Scientific Publishing as Rhetoric
For some, the fundamental problems of peer review are inherent in the peer review process itself as it is currently implemented. As noted by Sosteric,
"the traditional mode of peer review obscures the problems of reference and the rhetorical dimension of science. The rhetorical process ... [that] is at the heart of science and peer review conveniently disappears with the final publication of the manuscript. In its place is an ideal typical representation (the scientific paper) of the realist assumptions about empirical reference. All the academic world sees is a polished manuscript where the personal involvement of the researcher and reviewers has been systematically eliminated."

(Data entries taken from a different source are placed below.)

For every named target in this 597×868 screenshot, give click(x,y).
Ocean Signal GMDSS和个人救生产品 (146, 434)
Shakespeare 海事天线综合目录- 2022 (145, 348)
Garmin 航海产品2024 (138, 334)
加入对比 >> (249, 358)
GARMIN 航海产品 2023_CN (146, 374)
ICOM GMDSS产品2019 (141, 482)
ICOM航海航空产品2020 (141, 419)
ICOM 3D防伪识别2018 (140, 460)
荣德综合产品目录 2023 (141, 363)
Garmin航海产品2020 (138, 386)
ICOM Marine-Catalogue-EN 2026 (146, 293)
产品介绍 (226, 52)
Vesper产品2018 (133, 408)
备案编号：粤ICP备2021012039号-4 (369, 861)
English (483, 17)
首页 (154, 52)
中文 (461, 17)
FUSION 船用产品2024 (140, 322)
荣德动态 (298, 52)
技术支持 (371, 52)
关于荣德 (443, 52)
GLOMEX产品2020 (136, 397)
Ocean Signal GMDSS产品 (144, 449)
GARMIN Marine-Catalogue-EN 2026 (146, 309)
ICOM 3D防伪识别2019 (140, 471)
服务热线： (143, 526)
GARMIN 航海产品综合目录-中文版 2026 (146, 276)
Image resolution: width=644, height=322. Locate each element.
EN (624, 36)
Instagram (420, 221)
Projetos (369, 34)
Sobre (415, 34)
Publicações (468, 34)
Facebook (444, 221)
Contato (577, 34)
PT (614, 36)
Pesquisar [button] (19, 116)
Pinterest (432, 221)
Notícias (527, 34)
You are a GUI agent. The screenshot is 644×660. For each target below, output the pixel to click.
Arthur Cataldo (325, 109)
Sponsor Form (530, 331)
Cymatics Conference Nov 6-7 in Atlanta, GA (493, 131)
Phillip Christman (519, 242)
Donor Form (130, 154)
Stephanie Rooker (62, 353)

As an alternative to conventional peer review, Sosteric, Gross, and others, promote the framework of the 'ideal speech situation', a "theoretical construct that describes the ideal type of interpersonal interaction that should exist in a rhetorical situation” proposed and developed by Jürgen Habermas, the noted German philosopher and sociologist.
Drawing upon Habermas, Gross describes the ideal speech situation in the following terms.
1) the ideal speech situation permits each interlocutor an equal opportunity to initiate speech.
2) there is mutual understanding between interlocutors.
3) there is space for clarification.
4) all interlocutors are equally free to use of any speech act.
5) there is equal power over the exchange.
As applied in the context of peer review, Gross notes that ideally "scientific peer review would permit unimpeded authorial initiative, endless rounds of give and take, [and] unchecked openness among authors, editors, and referees.